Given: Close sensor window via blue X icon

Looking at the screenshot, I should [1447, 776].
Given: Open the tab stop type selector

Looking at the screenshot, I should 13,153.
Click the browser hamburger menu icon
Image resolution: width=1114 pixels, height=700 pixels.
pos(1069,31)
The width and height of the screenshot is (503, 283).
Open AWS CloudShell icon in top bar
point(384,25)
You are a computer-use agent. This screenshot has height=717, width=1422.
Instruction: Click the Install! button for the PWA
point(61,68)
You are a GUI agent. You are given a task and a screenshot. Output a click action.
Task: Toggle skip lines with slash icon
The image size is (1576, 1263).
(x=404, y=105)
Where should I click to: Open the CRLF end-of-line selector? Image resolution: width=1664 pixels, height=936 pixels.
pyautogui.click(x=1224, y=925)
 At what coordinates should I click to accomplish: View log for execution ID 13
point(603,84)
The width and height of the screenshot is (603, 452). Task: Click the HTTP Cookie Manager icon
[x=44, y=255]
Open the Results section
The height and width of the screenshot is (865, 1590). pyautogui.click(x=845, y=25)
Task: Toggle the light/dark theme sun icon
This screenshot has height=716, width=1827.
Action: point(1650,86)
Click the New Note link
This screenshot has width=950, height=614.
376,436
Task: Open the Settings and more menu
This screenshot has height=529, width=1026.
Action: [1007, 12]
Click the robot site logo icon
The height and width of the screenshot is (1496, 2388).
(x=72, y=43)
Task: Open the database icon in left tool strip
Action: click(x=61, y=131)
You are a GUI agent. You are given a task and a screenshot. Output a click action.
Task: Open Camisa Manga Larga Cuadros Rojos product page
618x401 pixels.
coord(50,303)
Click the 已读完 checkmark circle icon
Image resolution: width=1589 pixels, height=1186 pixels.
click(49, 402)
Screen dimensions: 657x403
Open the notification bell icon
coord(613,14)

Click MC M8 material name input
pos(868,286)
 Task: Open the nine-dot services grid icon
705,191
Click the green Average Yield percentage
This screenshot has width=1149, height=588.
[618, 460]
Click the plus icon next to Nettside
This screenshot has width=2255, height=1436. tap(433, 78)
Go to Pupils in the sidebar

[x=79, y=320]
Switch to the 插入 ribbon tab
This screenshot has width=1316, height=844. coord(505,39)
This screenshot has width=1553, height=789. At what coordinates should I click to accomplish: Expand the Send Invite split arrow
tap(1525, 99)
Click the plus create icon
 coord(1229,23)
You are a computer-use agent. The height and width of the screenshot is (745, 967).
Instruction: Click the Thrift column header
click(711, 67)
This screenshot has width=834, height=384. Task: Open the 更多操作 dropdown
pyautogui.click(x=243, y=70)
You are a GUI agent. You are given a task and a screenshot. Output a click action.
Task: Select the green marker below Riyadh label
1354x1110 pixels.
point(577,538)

◆ **INSTRUCTIONS TO FOLLOW**:
Write only the number of lines in the data where the word "green" occurs.

◆ **EXERCISE RESPONSE**:
2